Les biotechs françaises visent la bourse et les investisseurs américains

© AFP/Archives - Philippe Desmazes
Les entreprises françaises du secteur des biotechnologies font de plus en plus souvent appel au marché américain pour diversifier leurs sources de financement, mais les introductions en bourse à Paris restent à l'ordre du jour comme en attestent quatre opérations en cours.
Depuis le début de l'année, les biotechs Bone Therapeutics, Poxel et le fabricant d'implants Safe Orthopaedics ont tour à tour engagé leur entrée en bourse, et cette semaine Quantum Genomics, déjà cotée, a lancé sa première offre au public lors d'une augmentation de capital.
Cette série d'opérations sur le marché français intervient après une année déjà record en 2014 avec près de dix introductions en Bourse dans le secteur des industries de santé.
Mais parallèlement, les biotechs françaises sont aussi davantage présentes aux Etats-Unis, que ce soit auprès d'investisseurs ou directement en bourse.
Ainsi, DBV Technologies s'est cotée en octobre au Nasdaq, levant plus de 100 millions d'euros, pour l'essentiel aux Etats-Unis, tandis qu'Erytech Pharma et Adocia ont lancé des programmes de certificats de dépôt ADR négociables sur le marché américain.
"Dans les deux dernières années, la fenêtre des introductions en bourse en biotech s'est complètement rouverte à tel point qu'on a cassé tous les records l'année dernière dans toutes parties du monde", indique à l'AFP Rodolphe Renac, directeur du bureau américain du cabinet de conseil Alcimed.
"Les biotechs ont beaucoup plus de choix qu'avant", mais "aujourd'hui, pour une biotech française, il y a plus d'espoir de se financer par une IPO en Europe que d'aller aux Etats-Unis", remarque-t-il.
Au premier semestre 2014, les introductions en bourse avaient représenté près de 40% du financement des entreprises françaises de biotechnologies (237 millions d'euros sur un total de 623 millions), à côté du capital-risque et des refinancement après introduction, selon les chiffres de l'association France Biotech.
Le modèle économique des biotechs de santé, très consommateur de trésorerie pour soutenir les efforts de recherche, impose un refinancement régulier.

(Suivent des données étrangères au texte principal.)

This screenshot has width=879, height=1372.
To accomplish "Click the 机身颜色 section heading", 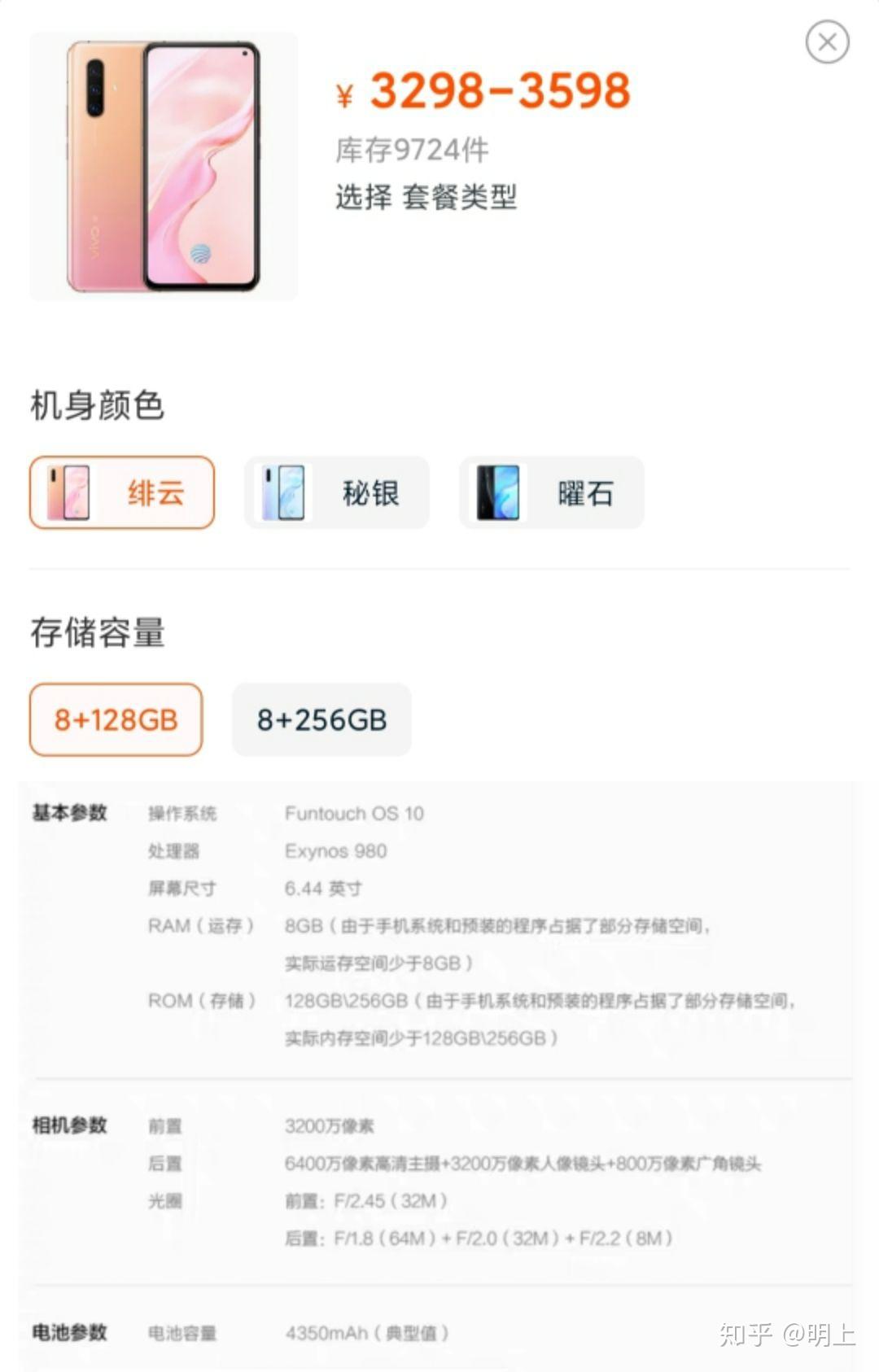I will click(x=98, y=405).
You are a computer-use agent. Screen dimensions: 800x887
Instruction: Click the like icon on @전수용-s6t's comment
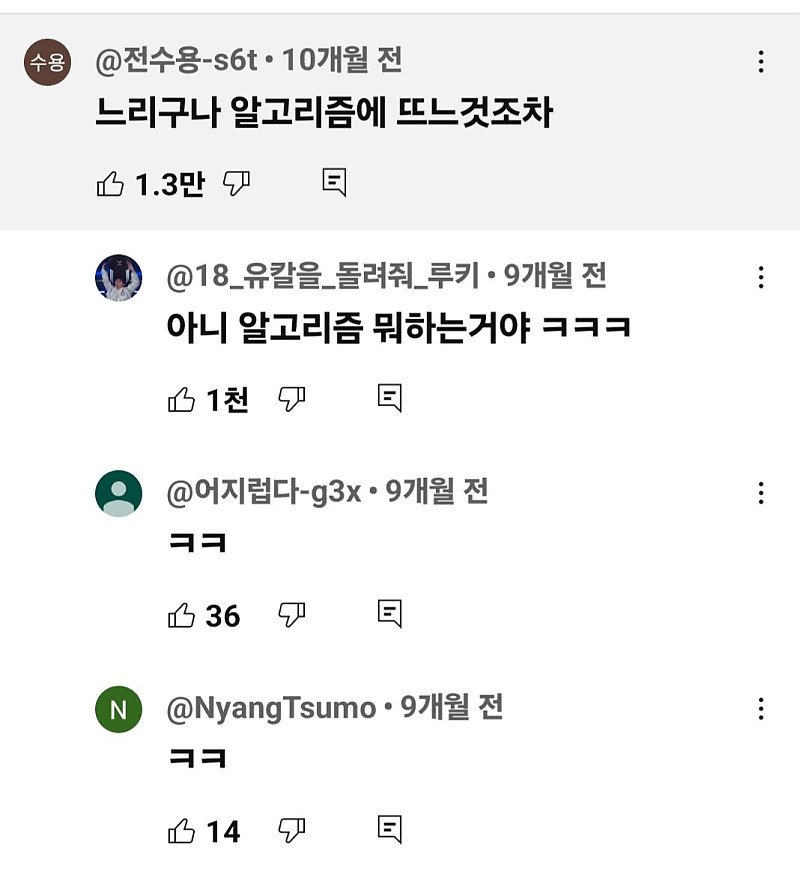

"Tous les 18 mois, il faut trouver beaucoup d'argent. Une biotech dans la recherche de médicament perd 10 millions par an", évalue Franck Sebag, associé du cabinet EY.
"Une fois que vous avez utilisé les ressources proposées par le capital risque, la bourse, il est nécessaire de trouver des nouvelles sources de financement et c'est là que les Américains arrivent", explique-t-il.
- Un niveau d'exigence élevé -"Mais il ne faut pas sous-estimer la difficulté d'entrer sur ce marché, car c'est un niveau d'exigence plus élevé que ce qu'on peut connaître en Europe. C'est une vraie stratégie, un vrai investissement", ajoute l'analyste de EY.
"Il faut être présent, il faut revenir, tisser des liens de confiance", confirme Pierre-Olivier Goineau, le président de France Biotech, qui fédère 150 start-up françaises des biotechnologies.
France Biotech va ainsi renouveler cette année les "French Life Science Days", des rencontres qu'elle a lancées en 2014 à New York pour mettre en relation ses entreprises adhérentes et les investisseurs américains.
Ces derniers voient dans les biotechs françaises "un potentiel de création de valeur à court, moyen terme" pour des valorisations "encore très modestes dans la plupart des cas", selon M. Goineau.
Le président de France Biotech observe "une très forte présence et une très forte demande des investisseurs américains" à l'occasion d'une augmentation de capital ou de la sortie d'un investisseur en capital risque.
"Le financement c'est une chaîne, il y a l'amorçage, le capital risque, puis éventuellement la cotation en France et maintenant il y a un quatrième maillon, l'accueil d'investisseurs internationaux. A nous de faire en sorte qu'il devienne aussi asiatique", poursuit le président de France Biotech.
L'association a d'ores et déjà en préparation une rencontre d'investisseurs en septembre en Chine.